Incidentally, I should add that Mr. Walker was not only met by Mr. Maguinness; he was also taken into his home. Over many years the Birmingham Six have been saying, "We were not politically motivated; we were not involved in the politics of Ireland". However, after having spoken to Mr. Maguinness for five minutes, Mr. Walker left the house and said to the television crew, "No extradition, no extradition!" That was a highly political thing for Mr. Walker to say if he had no interest in politics. Were the words put into his mouth in the short space of time that he was in the arms and home of Mr. Maguinness? If the individual or individuals responsible for the carnage are found in Ireland, politicians in Ireland must not tell us that they cannot be extradited because of the furore there has been and because there is a possibility that they may not receive a fair trial.
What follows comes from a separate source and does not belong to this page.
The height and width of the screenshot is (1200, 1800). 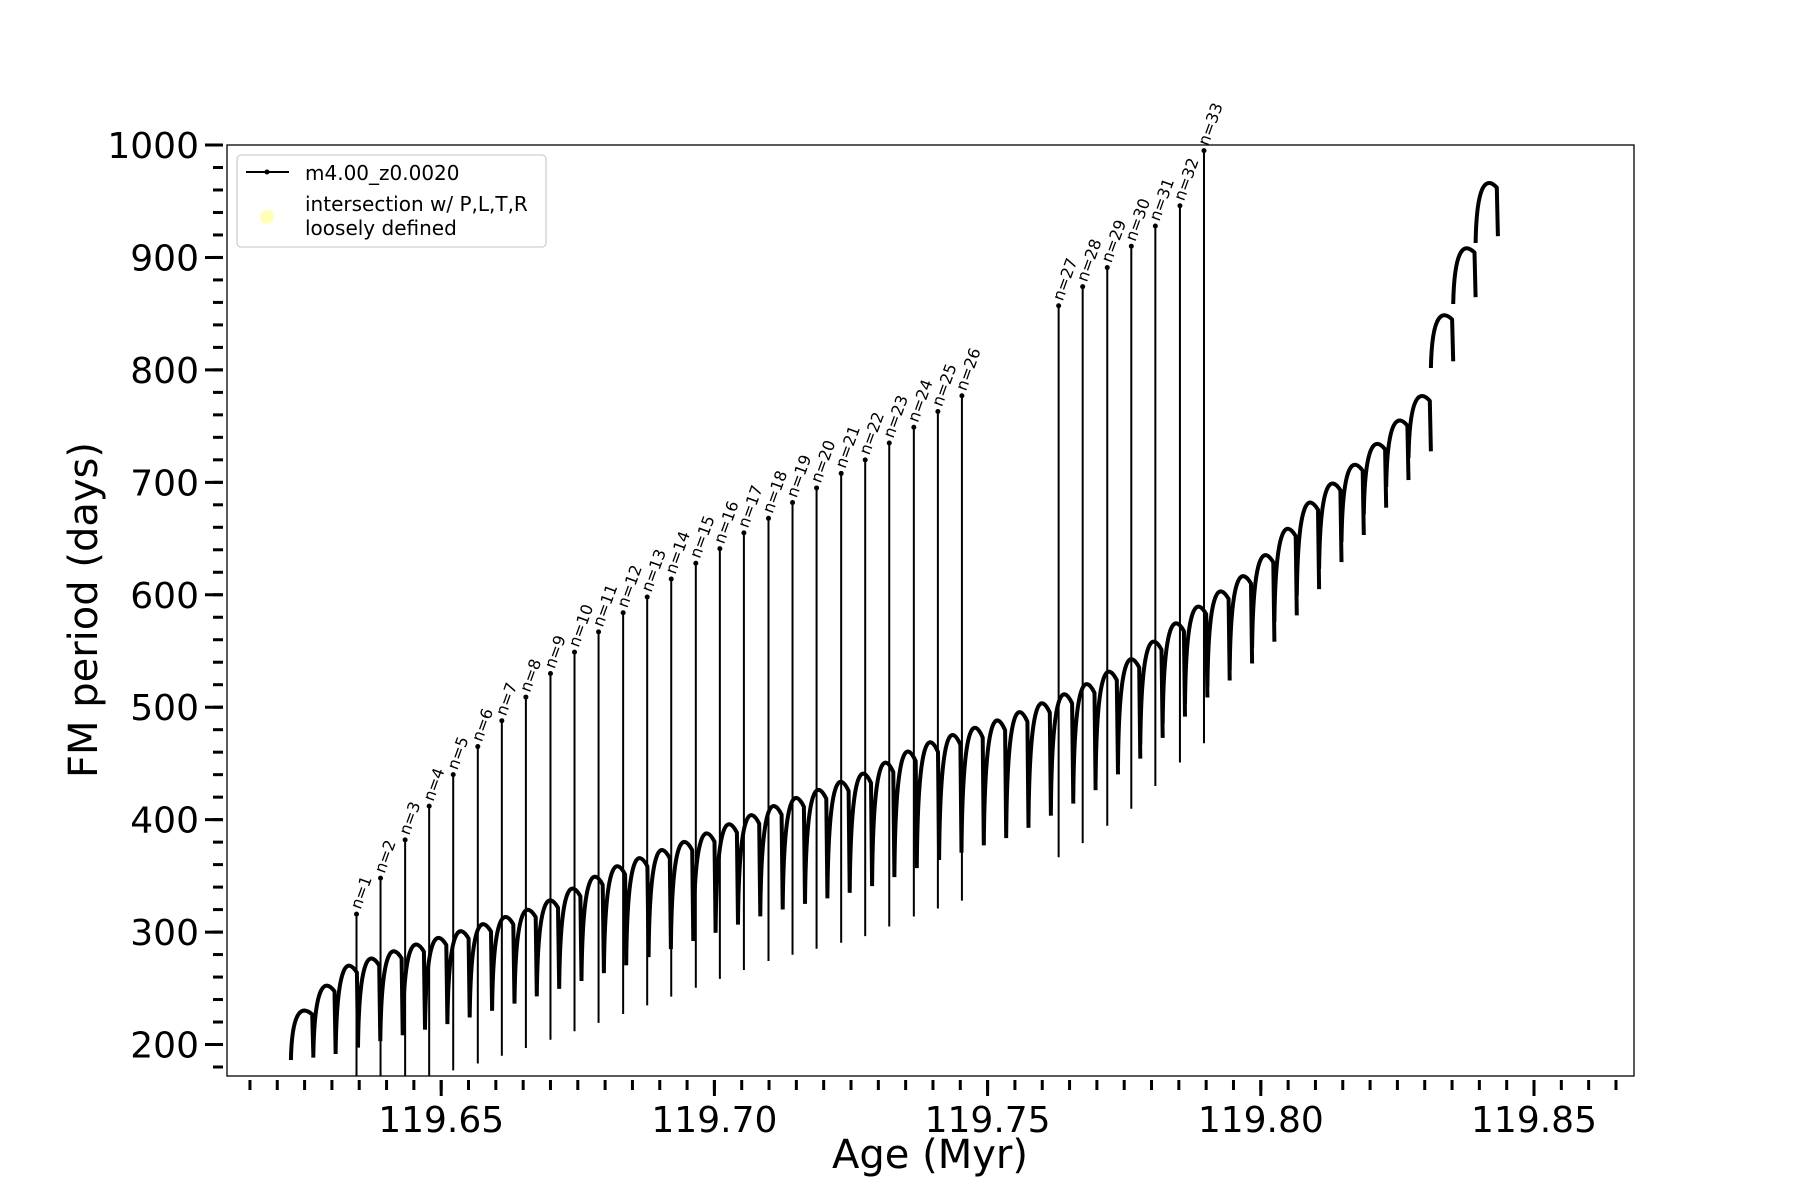 I want to click on y-axis: 200 300 400 500 600 700 800 900 1000, so click(x=165, y=598).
If those individuals are found they must be extradited to this country and called to account for the terrible deeds they committed in 1974.
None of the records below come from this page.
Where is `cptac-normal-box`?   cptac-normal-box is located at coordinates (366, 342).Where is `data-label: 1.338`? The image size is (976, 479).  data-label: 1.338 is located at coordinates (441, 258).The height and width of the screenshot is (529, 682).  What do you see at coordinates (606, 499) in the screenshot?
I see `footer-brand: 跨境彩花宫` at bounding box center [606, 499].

I am speaking to give three of the released Birmingham Six the opportunity to say that they are not involved with Sinn Fein and that they did not expect to be welcomed and rushed into the arms of Sinn Fein, and so relieve the awful fear, tension and disgust that exists in the minds of thousands and thousands of people living in both islands.

Lord Dunleath

My Lords, I support wholeheartedly what the noble Lord, Lord Holme, said. When the furore arose over the interrogation methods used at Castlereagh in the mid-1970s, we said that all interrogations should be video-recorded. Sound tape recordings can be edited, but I understand that modern technology can ensure that video recordings are not edited. Sound effects cannot be introduced without being detected. I entirely support what the noble Lord, Lord Holme, said.

Lord Belstead

My Lords, I thank your Lordships for having one thing in common: your support for the continuation of the order. The noble Lord, Lord Prys-Davies, asked why we have not accepted some of the recommendations made by my noble friend Lord Colville. The most careful consideration was given to all the recommendations and observations, and I stand ready to explain our position on individual issues when we discuss the Bill. The subject of video recordings was mentioned by the noble Lords, Lord Holme and Lord Dunleath. No doubt we shall return to that subject.

We all heard with considerable sympathy the words spoken by the noble Lord, Lord Fitt, who reminded your Lordships' House of the dangers of terrorism not just in Northern Ireland but throughout the United Kingdom. It is in that general context that I again thank your Lordships for the general reception you have given the order, which continues in force the emergency legislation until we reach the Bill which is due to have its Second Reading in your Lordships' House in the near future. I commend the order to your Lordships.

On Question, Motion agreed to.

House adjourned at four minutes past eleven o'clock.